• **Directions for this task**:
Using the entries that follow, write out the line containing "This screenshot has width=1834, height=821.", the line containing "You are a computer-use agent. 979x550 pixels.", and every line between them, exactly and nothing else.

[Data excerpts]
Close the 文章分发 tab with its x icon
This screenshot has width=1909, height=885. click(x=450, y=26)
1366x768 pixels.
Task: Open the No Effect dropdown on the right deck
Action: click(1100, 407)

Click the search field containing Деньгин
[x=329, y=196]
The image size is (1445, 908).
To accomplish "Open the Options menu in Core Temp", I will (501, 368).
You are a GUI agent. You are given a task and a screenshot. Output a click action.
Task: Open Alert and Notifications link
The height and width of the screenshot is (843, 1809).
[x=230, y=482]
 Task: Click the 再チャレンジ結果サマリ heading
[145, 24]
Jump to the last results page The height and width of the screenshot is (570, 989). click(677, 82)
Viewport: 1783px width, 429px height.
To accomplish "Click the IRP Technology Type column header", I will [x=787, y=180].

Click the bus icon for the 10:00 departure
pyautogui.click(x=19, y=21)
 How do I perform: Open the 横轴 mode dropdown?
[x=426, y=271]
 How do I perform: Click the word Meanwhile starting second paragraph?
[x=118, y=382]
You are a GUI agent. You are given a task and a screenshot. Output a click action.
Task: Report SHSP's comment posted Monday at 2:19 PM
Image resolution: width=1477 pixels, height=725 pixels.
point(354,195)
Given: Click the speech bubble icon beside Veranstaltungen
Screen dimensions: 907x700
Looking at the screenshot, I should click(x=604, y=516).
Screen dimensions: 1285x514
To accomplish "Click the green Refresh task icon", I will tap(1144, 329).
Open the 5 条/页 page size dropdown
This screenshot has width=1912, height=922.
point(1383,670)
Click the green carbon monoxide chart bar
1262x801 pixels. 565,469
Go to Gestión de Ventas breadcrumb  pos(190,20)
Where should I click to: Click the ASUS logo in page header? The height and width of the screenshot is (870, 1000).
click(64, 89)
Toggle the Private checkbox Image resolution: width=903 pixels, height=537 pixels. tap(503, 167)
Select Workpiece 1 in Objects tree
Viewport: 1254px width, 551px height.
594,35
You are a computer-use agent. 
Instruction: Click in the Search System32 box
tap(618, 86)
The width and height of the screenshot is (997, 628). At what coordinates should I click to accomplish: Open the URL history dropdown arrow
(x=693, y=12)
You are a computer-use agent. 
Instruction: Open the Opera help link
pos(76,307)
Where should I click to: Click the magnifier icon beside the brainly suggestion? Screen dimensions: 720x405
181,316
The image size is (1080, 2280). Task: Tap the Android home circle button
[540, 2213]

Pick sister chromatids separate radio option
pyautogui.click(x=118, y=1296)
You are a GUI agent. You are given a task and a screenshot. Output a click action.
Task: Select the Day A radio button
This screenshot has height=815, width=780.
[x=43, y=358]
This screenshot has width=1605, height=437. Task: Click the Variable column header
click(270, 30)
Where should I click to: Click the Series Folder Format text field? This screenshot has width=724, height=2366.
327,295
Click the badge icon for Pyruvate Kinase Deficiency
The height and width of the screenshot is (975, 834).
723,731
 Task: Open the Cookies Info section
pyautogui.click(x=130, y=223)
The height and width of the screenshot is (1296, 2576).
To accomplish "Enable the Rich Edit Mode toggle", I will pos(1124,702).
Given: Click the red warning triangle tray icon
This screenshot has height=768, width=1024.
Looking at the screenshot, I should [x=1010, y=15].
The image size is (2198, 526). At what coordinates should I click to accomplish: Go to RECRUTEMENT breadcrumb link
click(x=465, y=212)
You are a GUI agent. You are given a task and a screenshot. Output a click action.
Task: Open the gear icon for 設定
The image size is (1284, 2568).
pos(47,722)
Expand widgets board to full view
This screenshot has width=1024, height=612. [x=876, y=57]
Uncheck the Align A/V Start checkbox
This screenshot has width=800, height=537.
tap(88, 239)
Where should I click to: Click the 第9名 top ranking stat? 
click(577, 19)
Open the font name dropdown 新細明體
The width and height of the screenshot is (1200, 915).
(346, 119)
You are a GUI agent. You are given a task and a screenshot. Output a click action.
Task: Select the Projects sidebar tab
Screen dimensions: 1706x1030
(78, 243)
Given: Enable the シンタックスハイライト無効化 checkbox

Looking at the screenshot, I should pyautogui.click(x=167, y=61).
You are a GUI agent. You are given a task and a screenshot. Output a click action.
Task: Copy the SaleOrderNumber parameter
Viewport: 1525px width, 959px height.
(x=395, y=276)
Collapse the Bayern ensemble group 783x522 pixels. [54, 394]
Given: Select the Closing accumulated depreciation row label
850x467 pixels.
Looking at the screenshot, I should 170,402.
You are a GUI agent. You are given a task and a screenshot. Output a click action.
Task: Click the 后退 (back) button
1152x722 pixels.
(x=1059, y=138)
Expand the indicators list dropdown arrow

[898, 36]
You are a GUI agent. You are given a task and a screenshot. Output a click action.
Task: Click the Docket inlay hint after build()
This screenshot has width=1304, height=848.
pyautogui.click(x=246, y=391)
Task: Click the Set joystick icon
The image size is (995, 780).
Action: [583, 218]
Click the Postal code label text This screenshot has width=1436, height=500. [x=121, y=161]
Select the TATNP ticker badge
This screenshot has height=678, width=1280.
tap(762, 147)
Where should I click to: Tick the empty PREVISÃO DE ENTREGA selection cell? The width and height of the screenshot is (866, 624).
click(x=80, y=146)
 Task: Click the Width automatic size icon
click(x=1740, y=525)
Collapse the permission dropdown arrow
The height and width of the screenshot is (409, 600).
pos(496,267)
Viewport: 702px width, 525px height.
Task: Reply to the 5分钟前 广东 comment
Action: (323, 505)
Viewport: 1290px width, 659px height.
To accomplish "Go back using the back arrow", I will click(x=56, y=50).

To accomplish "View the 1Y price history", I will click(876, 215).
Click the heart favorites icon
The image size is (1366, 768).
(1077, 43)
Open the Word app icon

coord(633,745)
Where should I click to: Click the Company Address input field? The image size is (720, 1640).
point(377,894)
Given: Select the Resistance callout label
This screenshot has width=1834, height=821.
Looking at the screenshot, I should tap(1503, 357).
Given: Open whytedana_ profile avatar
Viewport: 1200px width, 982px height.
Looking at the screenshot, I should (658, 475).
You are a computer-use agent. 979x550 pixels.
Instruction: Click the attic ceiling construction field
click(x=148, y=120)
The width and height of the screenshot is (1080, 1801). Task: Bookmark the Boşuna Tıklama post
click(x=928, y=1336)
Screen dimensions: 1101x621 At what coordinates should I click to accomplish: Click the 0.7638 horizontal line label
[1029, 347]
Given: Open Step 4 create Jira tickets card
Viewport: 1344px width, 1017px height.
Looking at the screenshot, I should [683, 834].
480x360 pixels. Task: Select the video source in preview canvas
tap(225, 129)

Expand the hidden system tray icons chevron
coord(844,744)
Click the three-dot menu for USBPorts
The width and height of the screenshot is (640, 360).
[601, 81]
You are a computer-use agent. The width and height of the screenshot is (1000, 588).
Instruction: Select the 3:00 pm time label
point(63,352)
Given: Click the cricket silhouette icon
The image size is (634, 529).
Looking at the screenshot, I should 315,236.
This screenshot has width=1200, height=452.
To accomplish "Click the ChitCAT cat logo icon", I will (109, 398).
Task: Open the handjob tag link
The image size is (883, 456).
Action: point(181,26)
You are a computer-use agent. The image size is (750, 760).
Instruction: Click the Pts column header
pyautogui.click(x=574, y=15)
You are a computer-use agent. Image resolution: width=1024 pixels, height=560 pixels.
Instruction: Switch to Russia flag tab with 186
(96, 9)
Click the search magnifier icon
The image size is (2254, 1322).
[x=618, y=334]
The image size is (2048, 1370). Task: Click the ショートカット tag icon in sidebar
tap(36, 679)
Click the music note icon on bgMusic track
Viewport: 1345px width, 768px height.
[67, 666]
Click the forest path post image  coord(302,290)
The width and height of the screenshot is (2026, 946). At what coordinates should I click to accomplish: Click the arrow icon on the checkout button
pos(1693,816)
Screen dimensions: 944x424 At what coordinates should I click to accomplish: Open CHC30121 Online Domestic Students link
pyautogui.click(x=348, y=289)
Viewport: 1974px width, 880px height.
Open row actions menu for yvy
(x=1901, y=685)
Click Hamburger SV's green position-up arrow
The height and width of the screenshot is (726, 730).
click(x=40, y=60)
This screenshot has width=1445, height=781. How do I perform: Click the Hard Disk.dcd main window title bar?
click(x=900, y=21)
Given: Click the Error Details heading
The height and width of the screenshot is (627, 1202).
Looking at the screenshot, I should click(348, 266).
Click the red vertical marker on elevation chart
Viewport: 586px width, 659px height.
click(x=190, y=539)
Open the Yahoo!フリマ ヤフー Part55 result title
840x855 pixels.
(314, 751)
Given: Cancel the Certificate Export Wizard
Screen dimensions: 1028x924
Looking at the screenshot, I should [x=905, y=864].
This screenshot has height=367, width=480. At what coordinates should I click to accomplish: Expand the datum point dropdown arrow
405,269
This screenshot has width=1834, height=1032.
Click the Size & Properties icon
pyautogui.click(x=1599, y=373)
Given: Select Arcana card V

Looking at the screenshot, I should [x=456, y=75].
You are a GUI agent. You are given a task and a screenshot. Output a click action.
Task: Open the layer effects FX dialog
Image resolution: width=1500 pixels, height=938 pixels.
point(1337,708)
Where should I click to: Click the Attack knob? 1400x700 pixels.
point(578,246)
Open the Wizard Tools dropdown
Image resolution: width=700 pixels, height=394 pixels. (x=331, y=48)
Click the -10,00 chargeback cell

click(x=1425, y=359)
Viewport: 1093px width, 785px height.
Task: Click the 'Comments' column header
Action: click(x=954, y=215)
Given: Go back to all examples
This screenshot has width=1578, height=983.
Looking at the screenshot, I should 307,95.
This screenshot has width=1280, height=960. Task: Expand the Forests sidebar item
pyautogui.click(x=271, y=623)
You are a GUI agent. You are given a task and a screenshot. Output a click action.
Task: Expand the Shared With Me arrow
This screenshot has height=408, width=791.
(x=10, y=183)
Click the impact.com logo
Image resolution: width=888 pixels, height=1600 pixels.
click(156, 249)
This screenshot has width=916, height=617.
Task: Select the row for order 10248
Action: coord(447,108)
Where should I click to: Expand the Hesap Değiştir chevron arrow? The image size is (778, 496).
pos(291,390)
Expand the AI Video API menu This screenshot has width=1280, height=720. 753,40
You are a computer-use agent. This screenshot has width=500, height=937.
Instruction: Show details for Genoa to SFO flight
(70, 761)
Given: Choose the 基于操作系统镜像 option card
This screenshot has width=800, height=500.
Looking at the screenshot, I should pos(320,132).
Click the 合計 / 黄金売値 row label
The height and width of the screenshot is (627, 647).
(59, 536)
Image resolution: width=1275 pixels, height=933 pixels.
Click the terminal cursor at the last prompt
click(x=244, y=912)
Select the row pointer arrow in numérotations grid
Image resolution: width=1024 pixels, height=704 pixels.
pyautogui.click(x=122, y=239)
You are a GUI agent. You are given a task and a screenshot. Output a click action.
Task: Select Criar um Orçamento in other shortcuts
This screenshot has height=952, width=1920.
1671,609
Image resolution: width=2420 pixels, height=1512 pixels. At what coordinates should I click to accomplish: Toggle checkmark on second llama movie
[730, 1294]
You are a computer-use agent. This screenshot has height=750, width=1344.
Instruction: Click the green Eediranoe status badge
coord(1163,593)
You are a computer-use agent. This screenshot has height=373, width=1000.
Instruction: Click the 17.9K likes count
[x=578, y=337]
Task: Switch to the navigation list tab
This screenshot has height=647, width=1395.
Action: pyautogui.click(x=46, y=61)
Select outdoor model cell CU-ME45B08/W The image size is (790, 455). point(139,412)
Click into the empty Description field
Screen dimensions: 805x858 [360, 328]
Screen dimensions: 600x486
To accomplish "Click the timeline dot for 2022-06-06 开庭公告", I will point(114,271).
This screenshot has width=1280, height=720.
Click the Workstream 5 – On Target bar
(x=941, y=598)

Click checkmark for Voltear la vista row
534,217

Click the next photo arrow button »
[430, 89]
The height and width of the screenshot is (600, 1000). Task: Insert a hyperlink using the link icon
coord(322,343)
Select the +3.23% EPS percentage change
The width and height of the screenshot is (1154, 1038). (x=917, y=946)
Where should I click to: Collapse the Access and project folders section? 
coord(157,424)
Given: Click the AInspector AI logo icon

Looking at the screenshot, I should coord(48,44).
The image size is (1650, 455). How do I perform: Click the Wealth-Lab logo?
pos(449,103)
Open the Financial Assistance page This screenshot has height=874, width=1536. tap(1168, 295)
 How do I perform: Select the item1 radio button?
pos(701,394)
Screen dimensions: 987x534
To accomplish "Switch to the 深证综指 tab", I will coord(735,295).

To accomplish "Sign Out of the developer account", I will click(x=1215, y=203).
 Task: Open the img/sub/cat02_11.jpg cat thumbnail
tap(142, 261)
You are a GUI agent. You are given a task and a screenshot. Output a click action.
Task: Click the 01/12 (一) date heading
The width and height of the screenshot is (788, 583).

• **Answer to the exercise**:
This screenshot has width=1834, height=821.
Looking at the screenshot, I should tap(1503, 357).
Given: Open whytedana_ profile avatar
Viewport: 1200px width, 982px height.
Looking at the screenshot, I should (658, 475).
You are a computer-use agent. 979x550 pixels.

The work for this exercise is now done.